DC buy the rights to Charlton’s superhero properties and as soon as you can say “Crisis” newly revised versions of their Charlton Heroes such as Captain Atom and the Blue Beetle would be rubbing shoulders with the Justice League. The Question and his fellow Charlton characters would also serve as the inspiration for Alan Moore’s Watchmen. Finally in 1987 The Question would make his grand return in a new series. Re-imagined by the legendary Denny O’Neil and Denys Cowan The Question would drop Objectivism in favor of Zen philosophy and learned a bit of martial arts along the way from the likes of none other than Lady Shiva and Richard Dragon before . The series would last until 1990, when due to time constraints it was changed into a short-lived quarterly title. Since then Vic Sage would have a number of guest appearances and a mini-series or two but has alas sadly remained under the radar of comics fans. Most recently he’s appeared in an episode of Justice League Unlimited, which re-imagined Sage as crime fighting conspiracy theory enthusiast who makes Fox Mulder seem down to earth.
Now The Question has returned in a new mini-series by written by Rick Veitch and Tommy Lee Edwards which presents what may very well be the most bizarre incarnation of the character to ever walk the pages of comics. Muttering strange bits of Zen poetry to himself, The Question seems to see and inhabit a world that we mortal comic readers are completely unaware of. Oh occasionally we get glimpses into the character’s mind, but for most part just what Sage is really thinking is clouded from the reader in a sea of enigmatic prose. In this issue it’s suggested that The Question’s been experimenting with psychotropic vision questions, and it’s revealed that he wears a lead lined mask to protect his identity from Superman’s X-Ray Vision. That takes serious dedication to one’s craft.

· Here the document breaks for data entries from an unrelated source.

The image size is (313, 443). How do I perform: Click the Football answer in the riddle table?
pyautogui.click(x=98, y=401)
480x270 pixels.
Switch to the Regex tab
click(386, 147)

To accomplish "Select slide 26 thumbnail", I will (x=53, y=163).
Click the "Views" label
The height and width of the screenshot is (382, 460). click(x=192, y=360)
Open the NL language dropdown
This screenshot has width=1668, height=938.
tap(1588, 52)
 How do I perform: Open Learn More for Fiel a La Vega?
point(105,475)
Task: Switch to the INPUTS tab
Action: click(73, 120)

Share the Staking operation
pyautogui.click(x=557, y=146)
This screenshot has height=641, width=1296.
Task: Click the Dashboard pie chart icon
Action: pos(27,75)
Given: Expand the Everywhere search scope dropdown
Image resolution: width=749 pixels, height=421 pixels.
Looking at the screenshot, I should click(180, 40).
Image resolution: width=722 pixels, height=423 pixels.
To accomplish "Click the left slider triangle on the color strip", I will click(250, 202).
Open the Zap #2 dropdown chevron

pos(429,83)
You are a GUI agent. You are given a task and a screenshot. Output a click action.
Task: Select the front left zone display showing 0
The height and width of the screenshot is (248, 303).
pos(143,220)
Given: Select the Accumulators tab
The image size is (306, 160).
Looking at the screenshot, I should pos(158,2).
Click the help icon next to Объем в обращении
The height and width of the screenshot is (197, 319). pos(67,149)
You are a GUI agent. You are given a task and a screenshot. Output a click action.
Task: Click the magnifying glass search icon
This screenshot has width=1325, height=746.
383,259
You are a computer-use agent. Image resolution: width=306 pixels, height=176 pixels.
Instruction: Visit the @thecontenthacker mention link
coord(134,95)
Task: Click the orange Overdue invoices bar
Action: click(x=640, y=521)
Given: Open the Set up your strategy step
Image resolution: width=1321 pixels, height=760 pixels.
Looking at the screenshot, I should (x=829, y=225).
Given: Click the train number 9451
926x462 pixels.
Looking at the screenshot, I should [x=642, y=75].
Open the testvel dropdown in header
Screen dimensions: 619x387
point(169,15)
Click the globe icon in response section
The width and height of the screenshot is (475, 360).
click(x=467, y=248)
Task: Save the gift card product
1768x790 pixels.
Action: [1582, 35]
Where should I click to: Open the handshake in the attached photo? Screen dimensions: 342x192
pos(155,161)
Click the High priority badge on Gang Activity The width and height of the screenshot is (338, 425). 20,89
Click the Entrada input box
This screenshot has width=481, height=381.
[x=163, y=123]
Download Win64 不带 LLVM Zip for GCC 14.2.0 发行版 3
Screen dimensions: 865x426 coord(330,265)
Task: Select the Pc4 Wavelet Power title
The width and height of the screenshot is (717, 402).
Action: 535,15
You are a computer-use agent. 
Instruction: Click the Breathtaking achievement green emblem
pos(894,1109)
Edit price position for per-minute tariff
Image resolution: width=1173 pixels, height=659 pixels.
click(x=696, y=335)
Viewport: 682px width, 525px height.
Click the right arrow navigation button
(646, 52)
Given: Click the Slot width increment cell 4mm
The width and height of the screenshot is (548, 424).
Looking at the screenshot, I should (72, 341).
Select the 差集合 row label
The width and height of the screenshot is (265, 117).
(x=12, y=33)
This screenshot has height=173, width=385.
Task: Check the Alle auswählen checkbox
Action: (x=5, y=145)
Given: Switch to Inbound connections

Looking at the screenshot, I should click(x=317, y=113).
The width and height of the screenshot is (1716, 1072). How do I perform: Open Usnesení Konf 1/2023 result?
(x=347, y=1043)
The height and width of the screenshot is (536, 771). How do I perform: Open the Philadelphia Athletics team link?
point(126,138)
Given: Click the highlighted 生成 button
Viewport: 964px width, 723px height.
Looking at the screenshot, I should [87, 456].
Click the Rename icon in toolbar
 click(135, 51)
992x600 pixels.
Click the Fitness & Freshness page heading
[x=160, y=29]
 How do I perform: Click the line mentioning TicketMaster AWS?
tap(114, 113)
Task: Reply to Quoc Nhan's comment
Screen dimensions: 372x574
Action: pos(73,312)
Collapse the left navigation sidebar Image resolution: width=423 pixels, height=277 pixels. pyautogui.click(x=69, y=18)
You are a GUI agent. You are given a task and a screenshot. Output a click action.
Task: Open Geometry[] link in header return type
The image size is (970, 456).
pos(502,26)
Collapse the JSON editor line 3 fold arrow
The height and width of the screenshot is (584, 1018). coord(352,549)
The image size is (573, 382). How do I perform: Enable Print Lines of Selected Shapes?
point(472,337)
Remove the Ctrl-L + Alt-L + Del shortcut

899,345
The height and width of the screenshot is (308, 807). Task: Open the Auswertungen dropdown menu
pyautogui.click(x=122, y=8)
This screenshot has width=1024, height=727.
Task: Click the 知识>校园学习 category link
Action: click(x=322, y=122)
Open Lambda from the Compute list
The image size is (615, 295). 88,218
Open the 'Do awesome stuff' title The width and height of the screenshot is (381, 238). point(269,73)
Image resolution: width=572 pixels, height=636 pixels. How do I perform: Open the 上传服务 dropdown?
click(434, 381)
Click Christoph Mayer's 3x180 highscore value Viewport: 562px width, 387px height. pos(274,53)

The plot of this mini-series is such an intricately wound series of threads that would make Christopher Priest proud. The Question has wandered his way to Metropolis after he hears the city calling out to him, and thus investigates what appears to be a incredibly elaborate plot on the life of the Superman, involving a ghost train filled with underground gangsters and a mob hitman/shaman who targets people in the afterlife, and Lex Luthor’s newest piece of architecture The Science Spire, a building which most certainly can not be up to any good. How evil is this building? Well not only has Lex crazy Feng Sui expert as an advisor in it’s construction, but it’s also built over shipwreck that buried over almost four hundred slaves. Yeah that’s one evil building in the making.
Artist Tommy Lee Edwards puts in what may very well prove to be a truly star making performance mixing in elements of Alex Maleev’s work on Daredevil with more surreal elements not unlike David Mack’s art on Kabuki. Each page is stunningly colored and intricately penciled.
Flaw wise well… to be honest DC could have almost slapped an Elseworld on this book and no-one would have noticed. Luthor-side plot blatantly ignores anything that’s happened in the DCU in the last four years, and I know for a fact that Steve Ditko purists are going to hate this book with a vengeance.
And you know what?
I don’t really care. But you might, so be forewarned.